Al centro si distingue la figura di un soldatino, Tommy, una faccia che ricorda quella di un giovane Tom Courtenay, la cui funzione è quasi sempre di spartiacque teso a sedare l’incessante climax di paranoia insinuatosi tra i compagni (nello scafo che li raduna, prima di esser mitragliato da colpi che rischiano di affondarlo, s’insinua il sospetto che un soldato taciturno sia tedesco, e nell’incipit Tommy cerca di farsi riconoscere come inglese e alleato da sospettosi soldati francesi). Primi passi scomposti nelle strade della città sotto il mirino del fuoco, poi in corsa verso la spiaggia, Tommy è una minuscola figura di cui, al pari degli altri, si percepisce appena il nome, mentre i dialoghi malapena si comprendono in un fracasso di bombe e aerei che fomenta la tensione. Chiunque è visto con ostilità, la fobia fa compiere gesti involontari che trasformano la morte in un ennesimo sacrificio destinato alla gloria. 
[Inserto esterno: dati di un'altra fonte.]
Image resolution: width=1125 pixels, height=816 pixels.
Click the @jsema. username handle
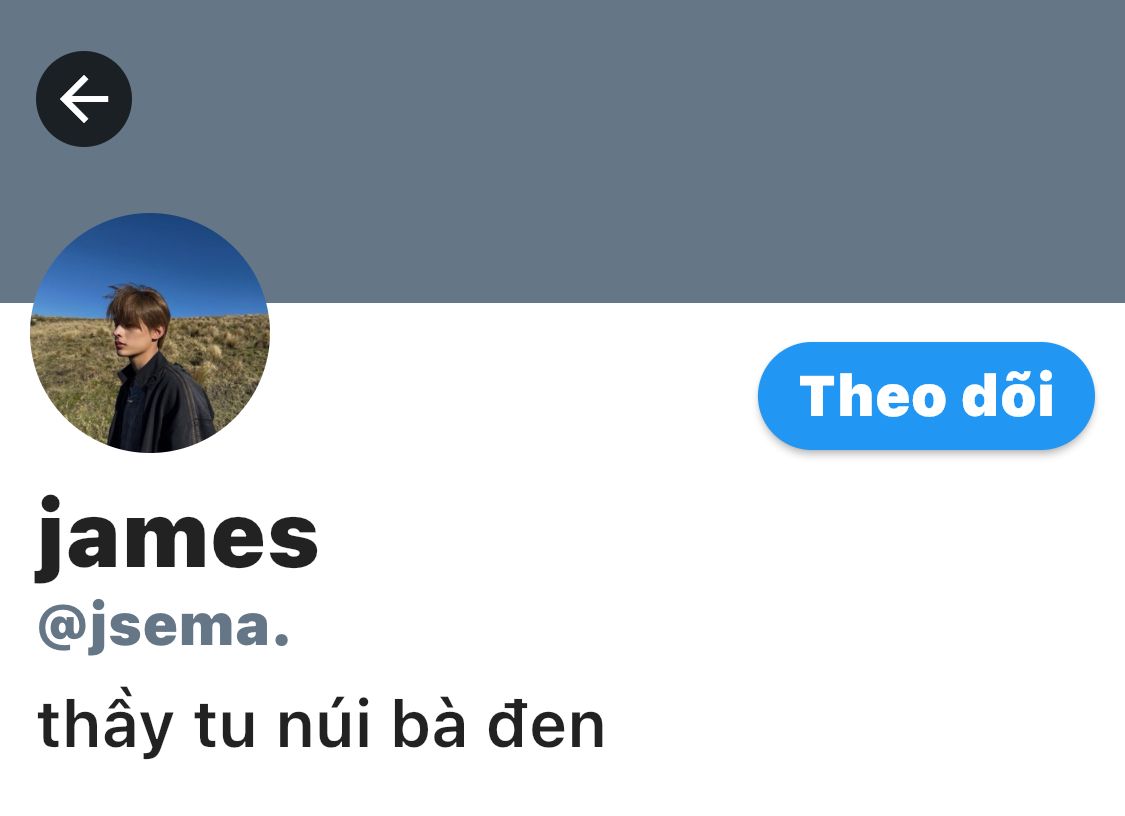pyautogui.click(x=164, y=627)
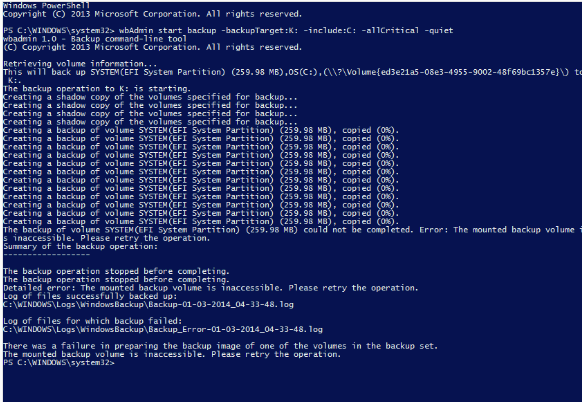This screenshot has width=582, height=402.
Task: Click the Backup_Error-01-03-2014_04-33-48.log path
Action: click(163, 330)
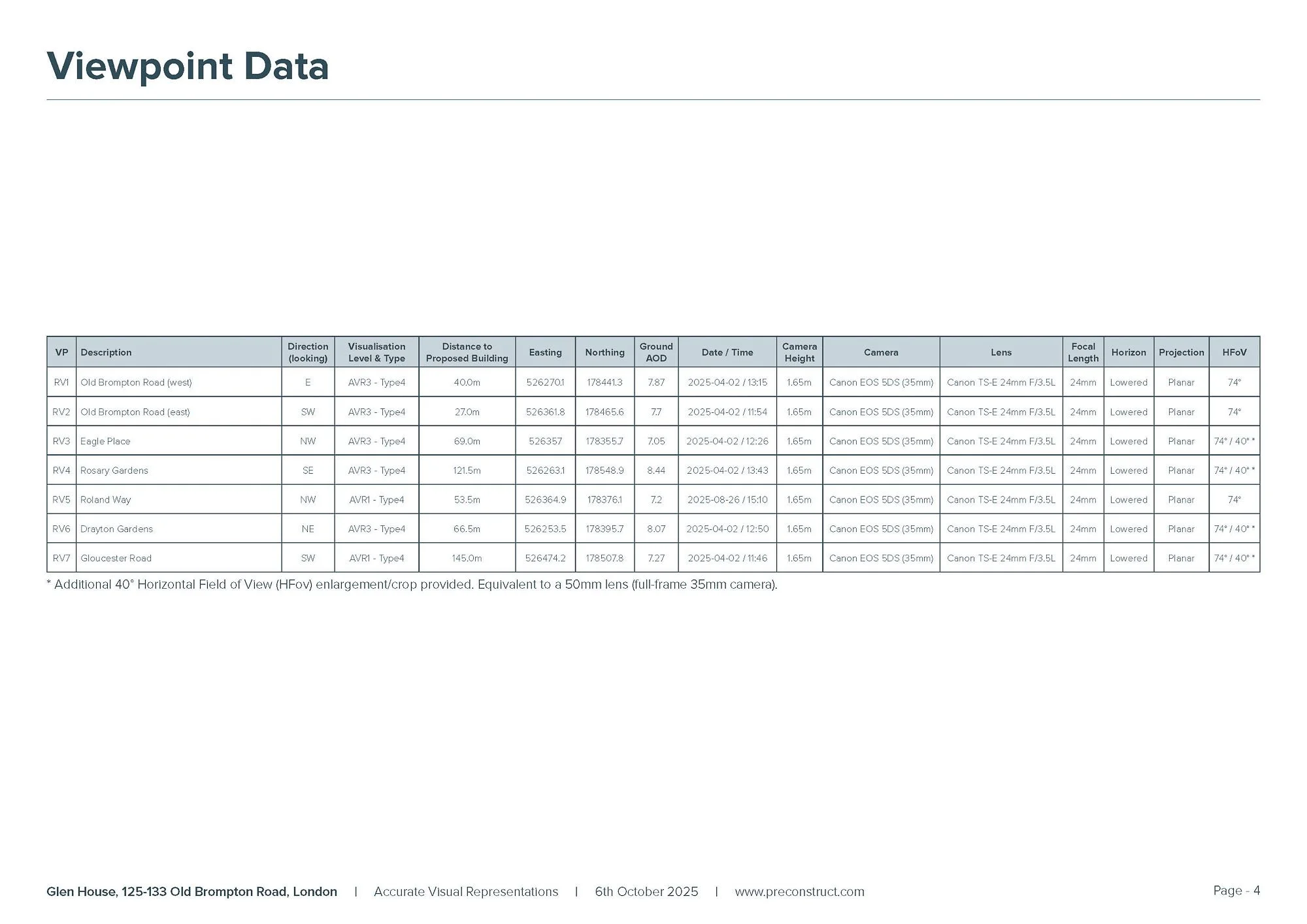
Task: Select the Date / Time column header
Action: tap(727, 352)
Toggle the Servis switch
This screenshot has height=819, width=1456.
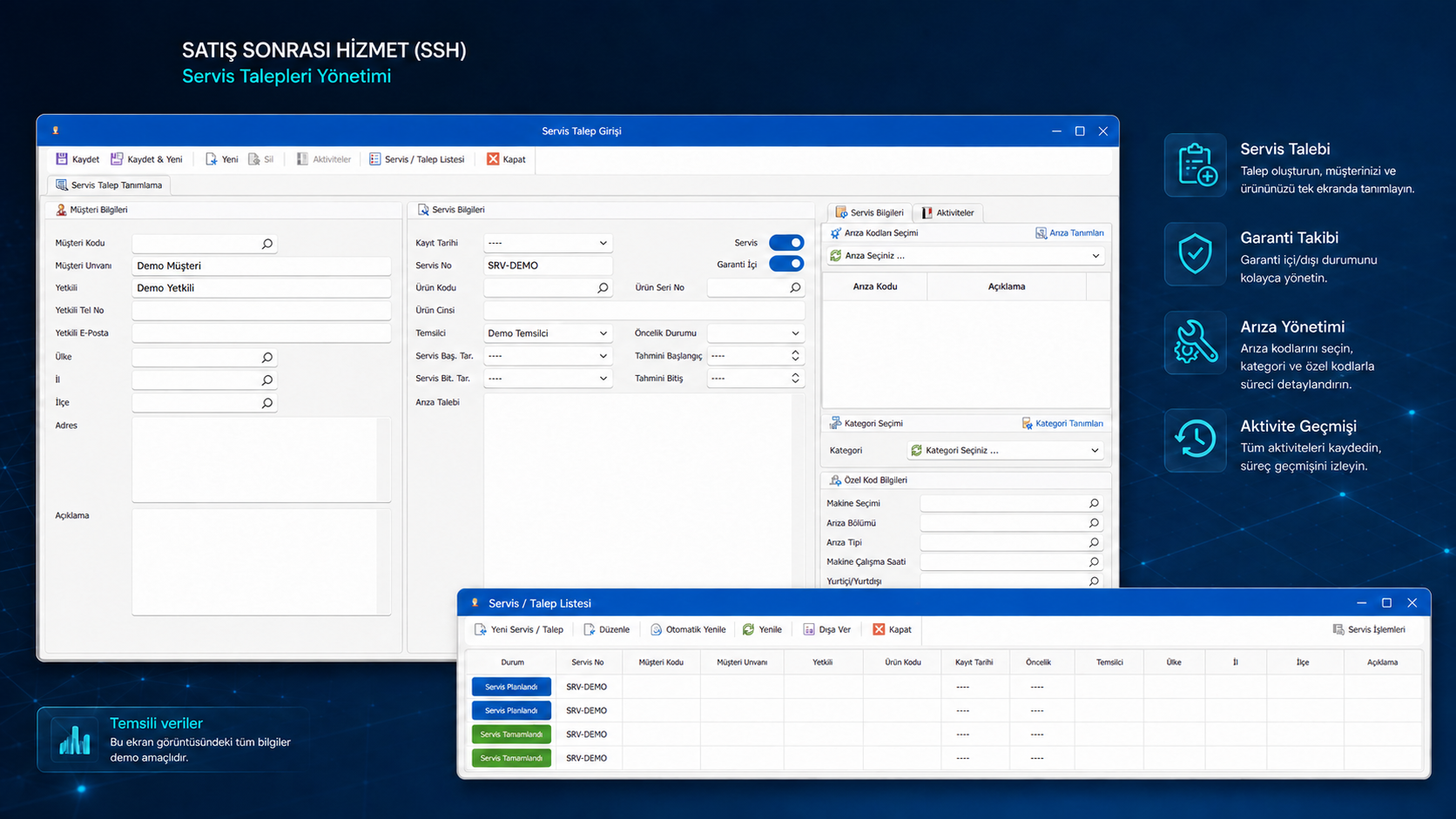(x=786, y=243)
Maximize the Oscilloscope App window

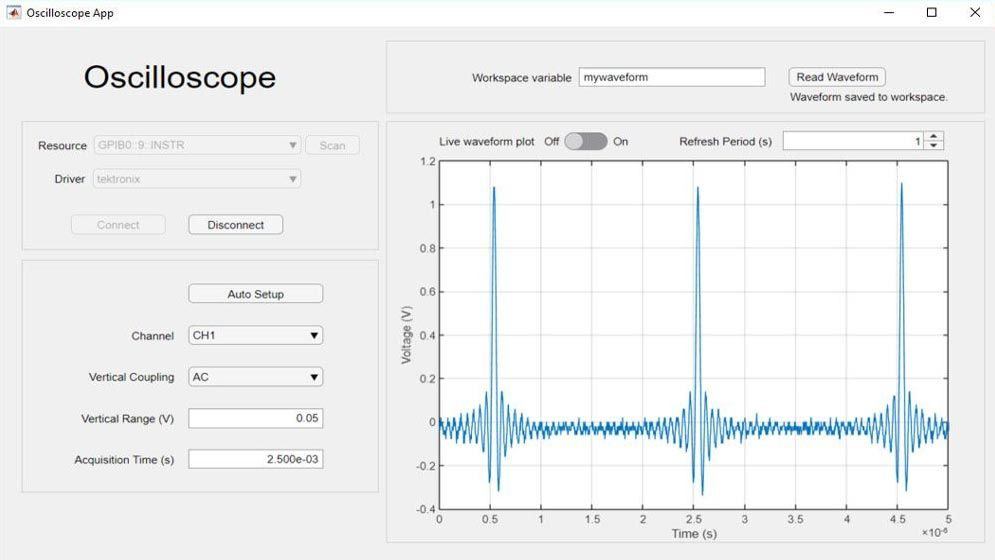click(x=931, y=13)
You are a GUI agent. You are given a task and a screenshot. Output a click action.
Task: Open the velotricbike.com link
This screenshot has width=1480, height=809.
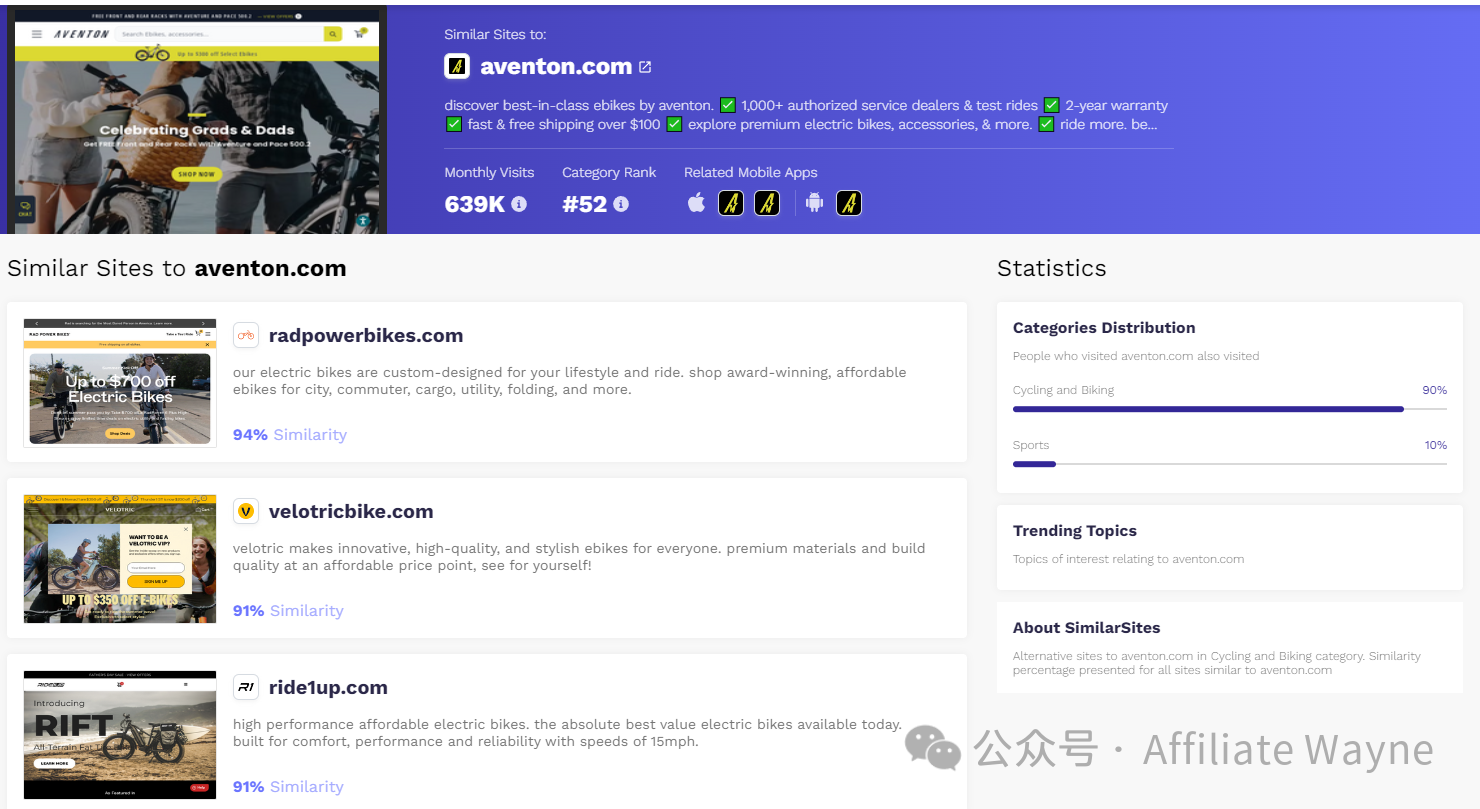tap(351, 511)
Totali e campi smisuratamente lunghi si alternano a segmenti in cui spazi ristretti restituiscono l’idea del claustrofobico e dell’oppressivo, comprimendo l’istante, dilatando l’inquietudine, rimescolando le carte ogni volta. Montaggio e suono per i quali non a caso Dunkirk ha vinto l’Oscar – sono i reali protagonisti di un’opera incentrata su un senso dell’attesa di volta in volta crescente, sul tentativo di scampare alla tragedia, reso impervio in qualunque momento da incalcolabili imprevisti (quell’asse di legno tra due imbarcazioni a rischio di spezzarsi, da cui giocoforza transitare per il trasporto di un ferito). E sull’ottimismo non meno ineludibile di chi, attendendo l’arrivo di navi e aerei britannici che sottraggano i superstiti al fuoco tedesco, sino all’ultimo spera che abbia luogo il touchdown: uscire dall’inferno ed essere ricondotti a un’eguale libertà. 
Non si contano i segmenti da cardiopalma, in un action movie sobrio dove non si può non palpitare per un aviatore precipitato in mare col velivolo, che disperatamente tenta di rompere il vetro per non annegare. Il coming home di chi sopravvive dipende dal sacrificio di altri, e se il nemico è reso udibile da colpi incessanti, eccolo appostarsi, sfocato, nei fotogrammi conclusivi, dietro uno degli aviatori inglesi di fronte al motore da lui dato alle fiamme. Al rimpatrio il compito di sancire la temporanea ritirata, salutata da cori di festa, che presto farà degli scampati volti nella folla che la guerra renderà di nuovo indistinguibili. Come Nolan fa coi pochi nomi illustri nel cast, da Kenneth Branagh a Tom Hardy.